Earnings Per Share
Earnings per share (EPS) represents a company's net profit allocated to each outstanding share of common stock, and serves as the primary building block for most equity valuation metrics.
Earnings per share is arguably the single most important bottom-line metric for evaluating a publicly traded company. It translates total net income into a per-share figure, allowing investors to compare profitability across companies of vastly different sizes and share counts. If a company earns $10 billion in net income and has 5 billion diluted shares outstanding, its EPS is $2.00.
There are two key variants. Basic EPS uses only the weighted-average number of common shares outstanding during the period. Diluted EPS goes further, factoring in the potential conversion of stock options, warrants, convertible bonds, and other dilutive securities. Because diluted EPS represents the worst-case scenario for shareholders, it is the figure most analysts and media outlets reference.
Apple is a masterclass in using share buybacks to grow EPS even when net income is relatively flat. Between 2013 and 2024 Apple repurchased over $600 billion of its own stock, dramatically reducing the denominator in the EPS equation. This mechanical boost to EPS is entirely legitimate, but savvy investors also track total net income to ensure the underlying business is genuinely growing.
EPS comparisons must account for adjustments. Companies often report 'adjusted' or 'non-GAAP' EPS that excludes stock-based compensation, restructuring charges, or acquisition-related amortization. Microsoft, for instance, regularly reports a GAAP EPS alongside a non-GAAP EPS that strips out stock compensation; the gap between the two can be substantial in tech companies where equity grants are a major part of employee pay.

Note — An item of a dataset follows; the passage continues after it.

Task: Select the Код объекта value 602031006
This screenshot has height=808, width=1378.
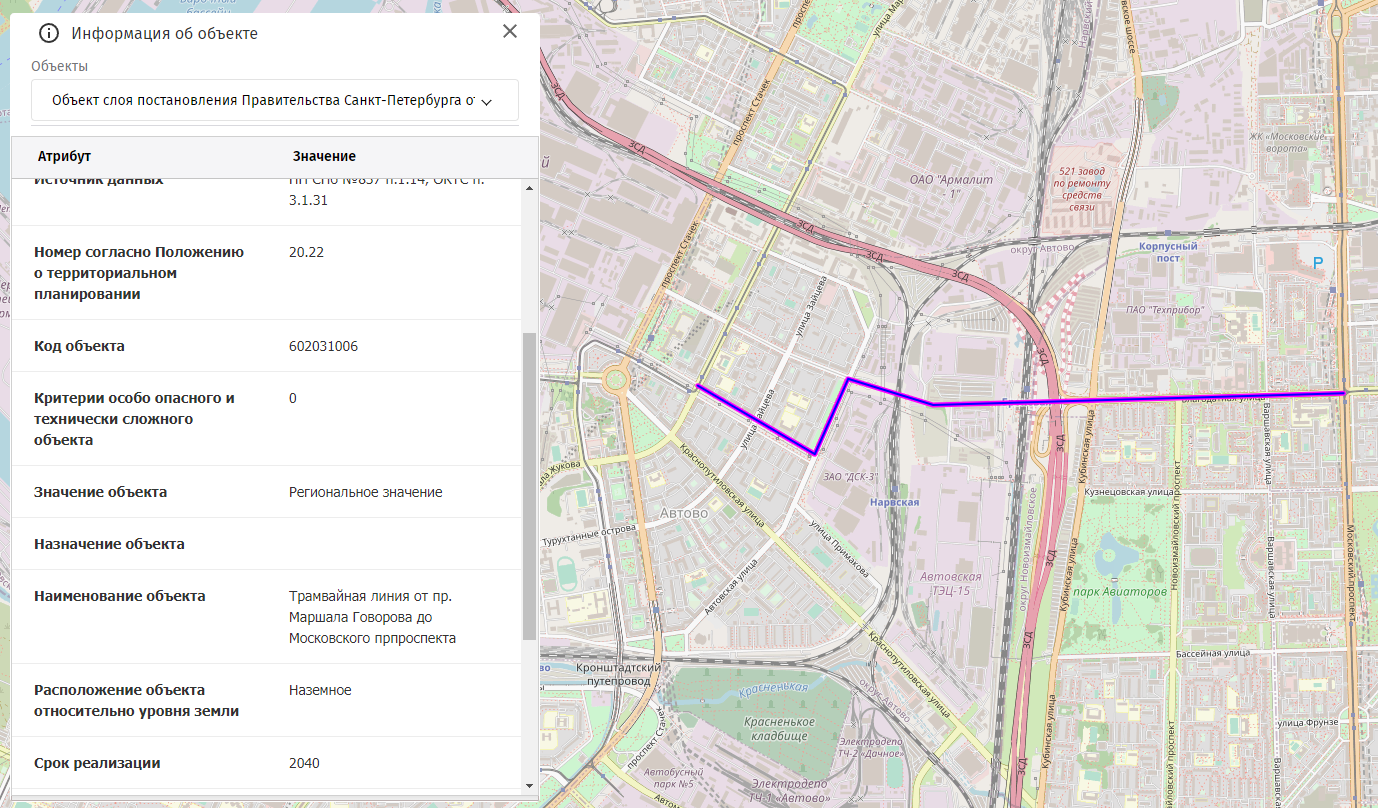Action: 323,346
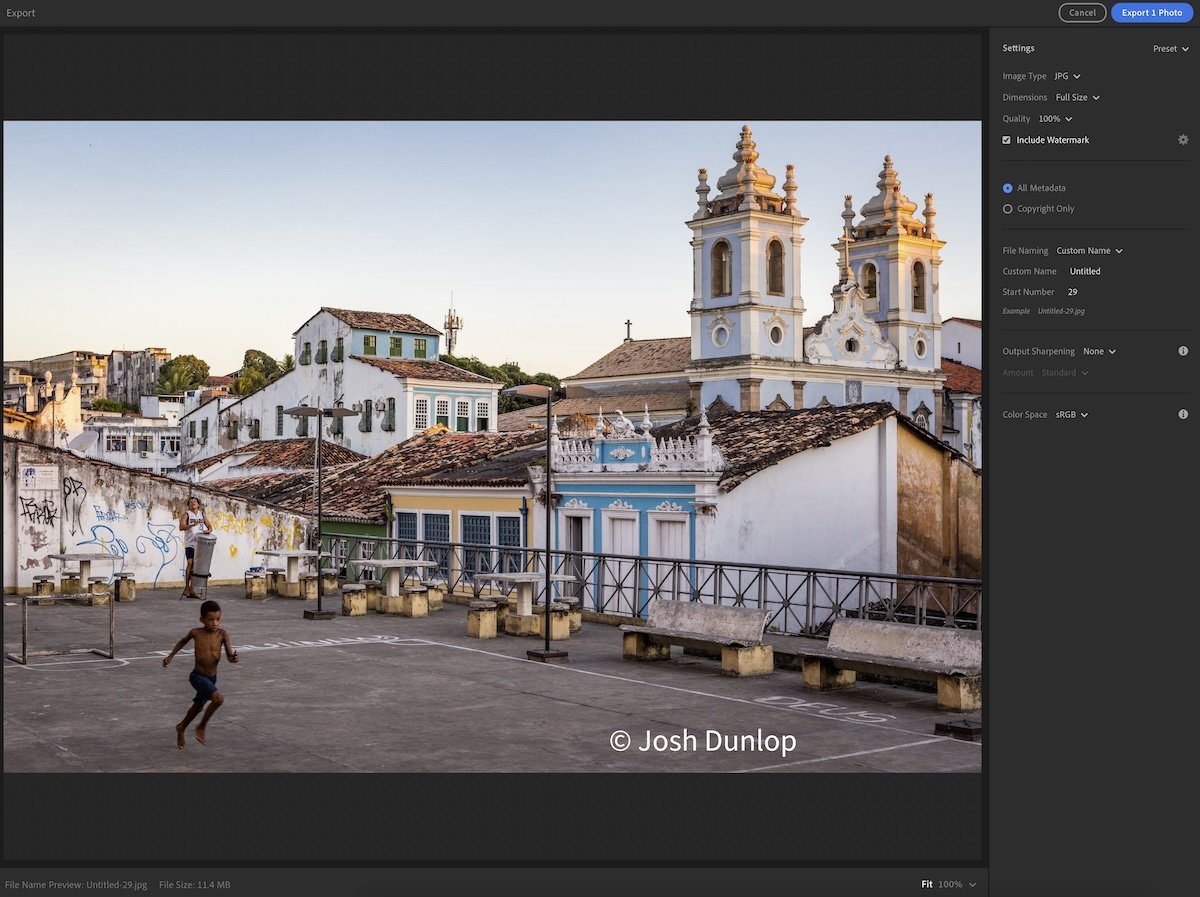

Year-over-year EPS growth is a critical signal. The market's reaction to an earnings announcement often hinges not just on whether EPS beat analyst estimates, but by how much and whether guidance for the next quarter was raised or lowered. A company that grows EPS at 15% annually will double its per-share earnings in about five years, which, assuming a stable P/E multiple, implies a doubling in share price as well.